## Required work
Nothing but the pictures should be dropped; repeat the rest of the data below exactly.

(Collected data entries)
───
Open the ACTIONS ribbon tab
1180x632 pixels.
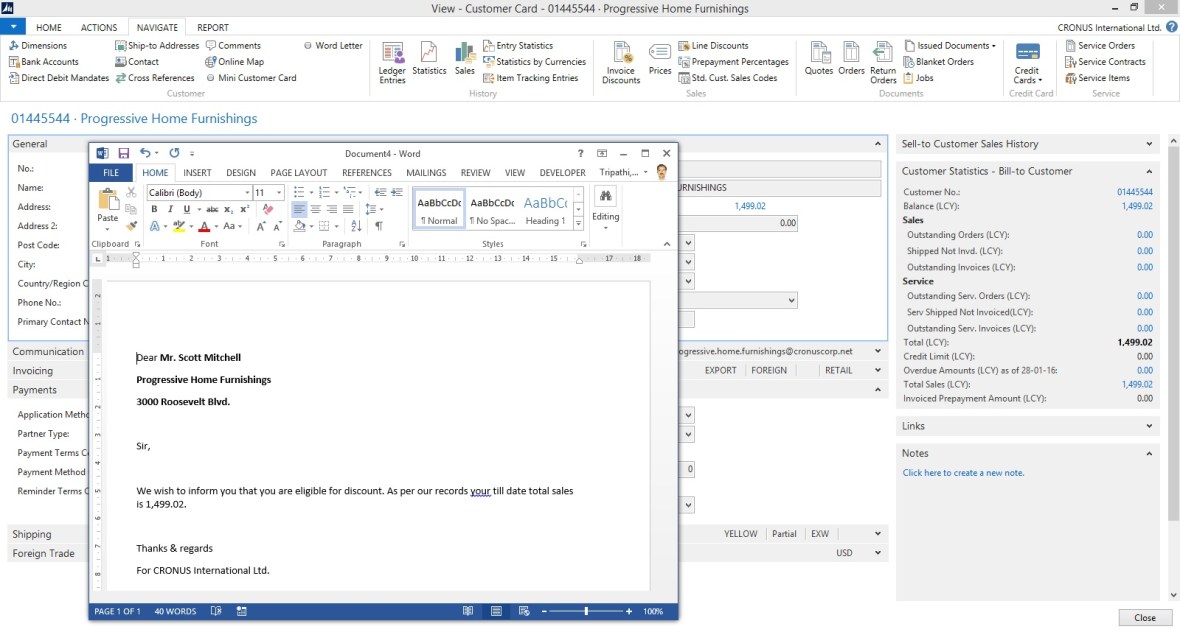click(x=99, y=27)
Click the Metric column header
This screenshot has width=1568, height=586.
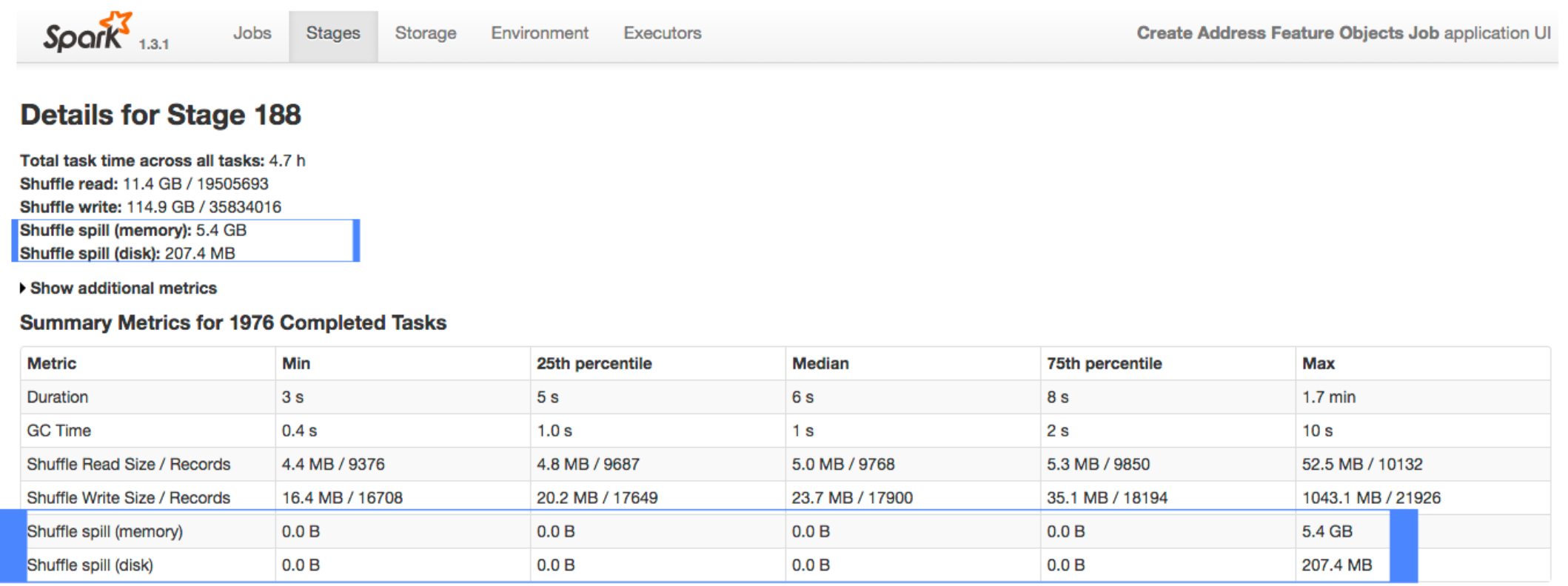click(52, 363)
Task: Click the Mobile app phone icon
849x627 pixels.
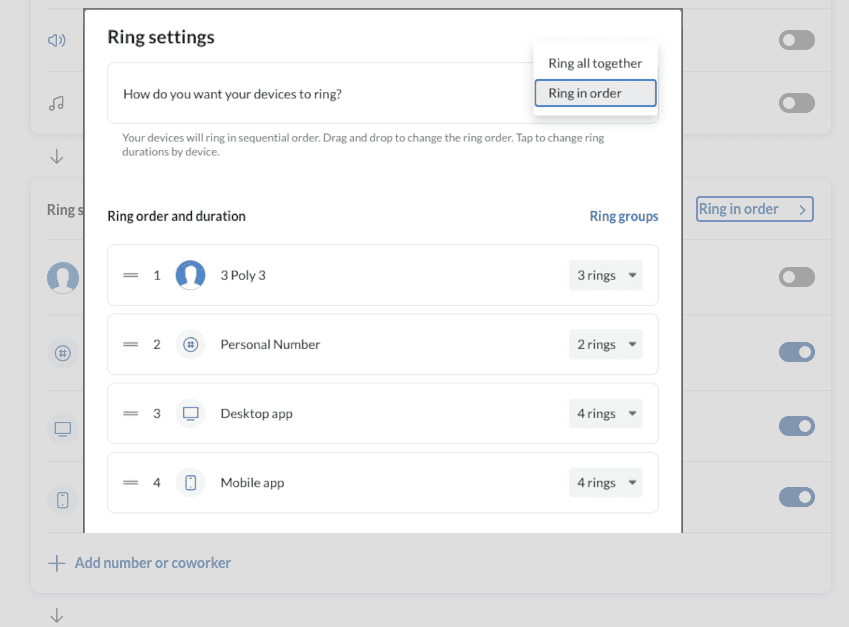Action: (190, 482)
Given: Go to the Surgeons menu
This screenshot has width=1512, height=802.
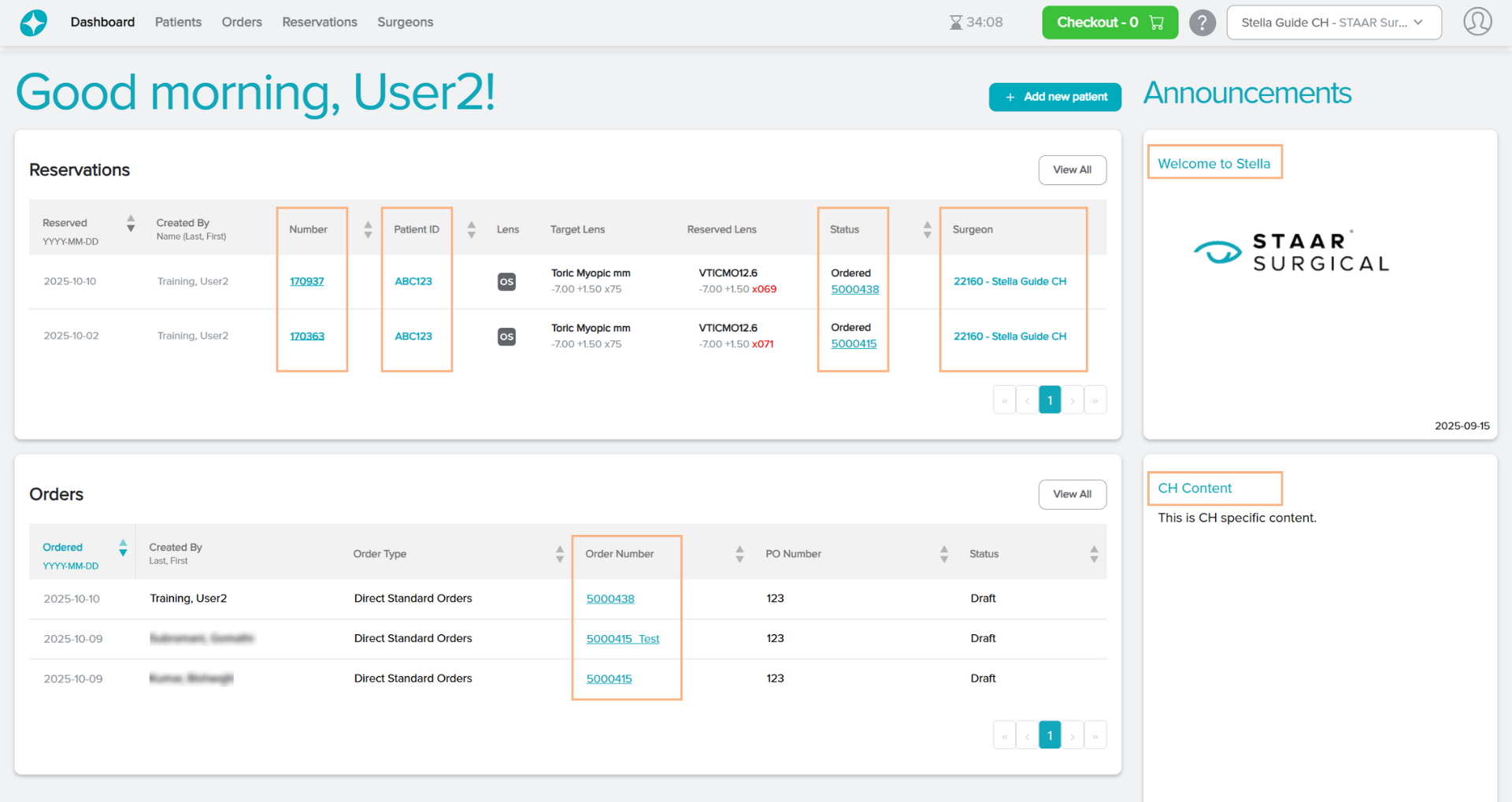Looking at the screenshot, I should 405,22.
───
## Answer to this exercise
Open the ACTIONS ribbon tab
1180x632 pixels.
click(x=99, y=27)
Click the Metric column header
This screenshot has width=1568, height=586.
click(52, 363)
Task: Click the Mobile app phone icon
849x627 pixels.
Action: (190, 482)
Given: Go to the Surgeons menu
This screenshot has width=1512, height=802.
Looking at the screenshot, I should 405,22.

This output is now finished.